Statuant à nouveau des chefs infirmés,

Condamne la société Versant à verser à M. [G] la somme de 10 500 euros bruts à titre de rappel d’heures supplémentaires outre 1 050 euros bruts au titre des congés payés afférents,

Prononce la nullité du licenciement

Déboute M. [G] de sa demande de réintégration,

Condamne la société Versant à verser à M. [G] les sommes suivantes :

– 2 733,50 euros bruts à titre de rappel de salaire au titre de la période de mise à pied conservatoire, outre celle de 273,35 euros bruts au titre des congés payés afférents.

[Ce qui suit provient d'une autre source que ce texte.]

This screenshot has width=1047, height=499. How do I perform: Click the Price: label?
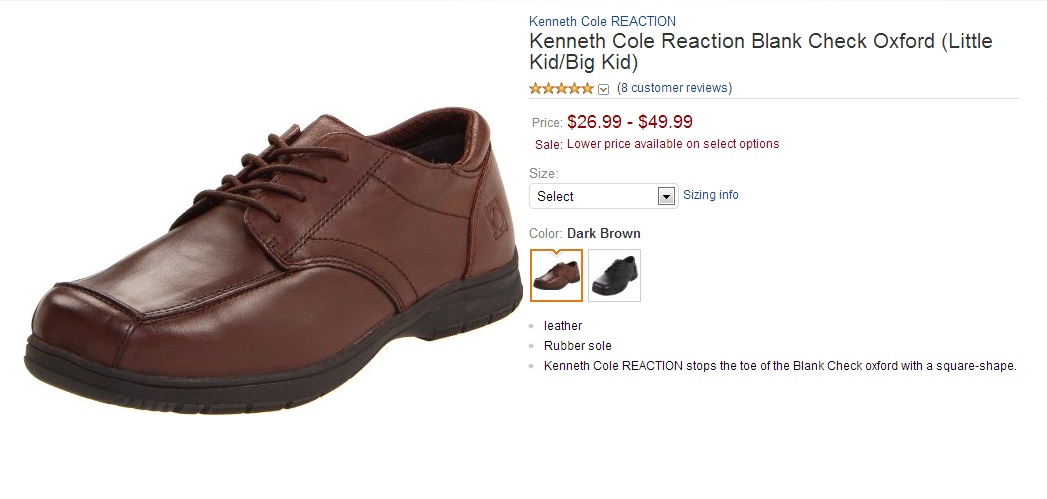pyautogui.click(x=547, y=123)
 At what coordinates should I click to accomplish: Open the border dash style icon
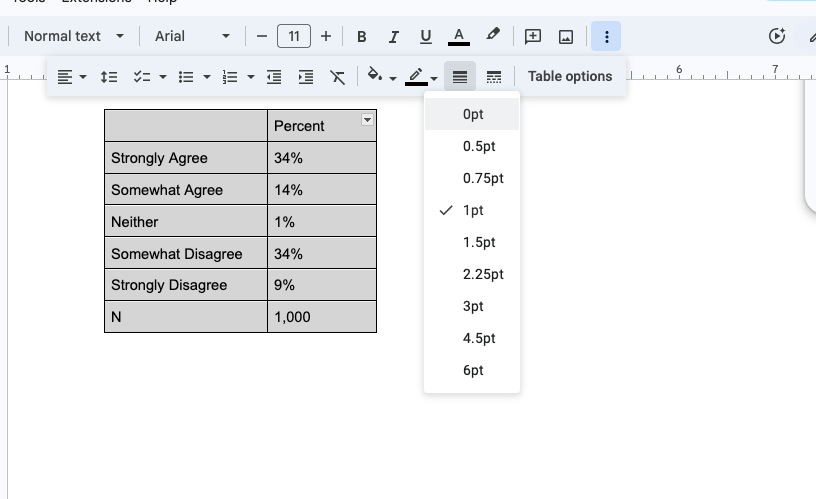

– 10 350 euros bruts au titre de l’indemnité compensatrice de préavis, outre 1 035euros bruts au titre des congés payés afférents,

– 3 917 euros au titre de l’indemnité légale de licenciement,

– 22 000 euros à titre d’indemnité pour licenciement nul,

Dit que les créances de nature contractuelle sont productives d’intérêts au taux légal à compter de la réception par l’employeur de la convocation devant le bureau de conciliation pour les créances échues à cette date, et à compter de chaque échéance devenue exigible, s’agissant des échéances postérieures à cette date, et que les créances indemnitaires sont productives d’intérêts au taux légal à compter de la décision en fixant tout à la fois le principe et le montant,

Déboute le salarié du surplus de ses demandes,

Ordonne à la société Versant de remettre à M. [G] les documents de fin de contrat (attestation Pôle-emploi, solde de tout compte et certificat de travail) conformes à la présente décision dans le délai de deux mois à compter de la signification du présent arrêt,

Condamne la société Versant à verser à M. [G] la somme de 3 000 euros au titre de l’article 700 du code de procédure civile et aux entiers dépens, étant précisé que les frais d’exécution, dont le sort est réglé par le code des procédures civiles d’exécution, n’entrent pas dans les dépens qui sont définis par l’article 695 du code de procédure civile.

Prononcé publiquement par mise à disposition de l’arrêt au greffe de la cour, les parties en ayant été préalablement avisées dans les conditions prévues au deuxième alinéa de l’article 450 du code de procédure civile.

Signé par Monsieur Thomas LE MONNYER, Président, et par Madame Isabelle FIORE Greffier, auquel la minute de la décision a été remise par le magistrat signataire.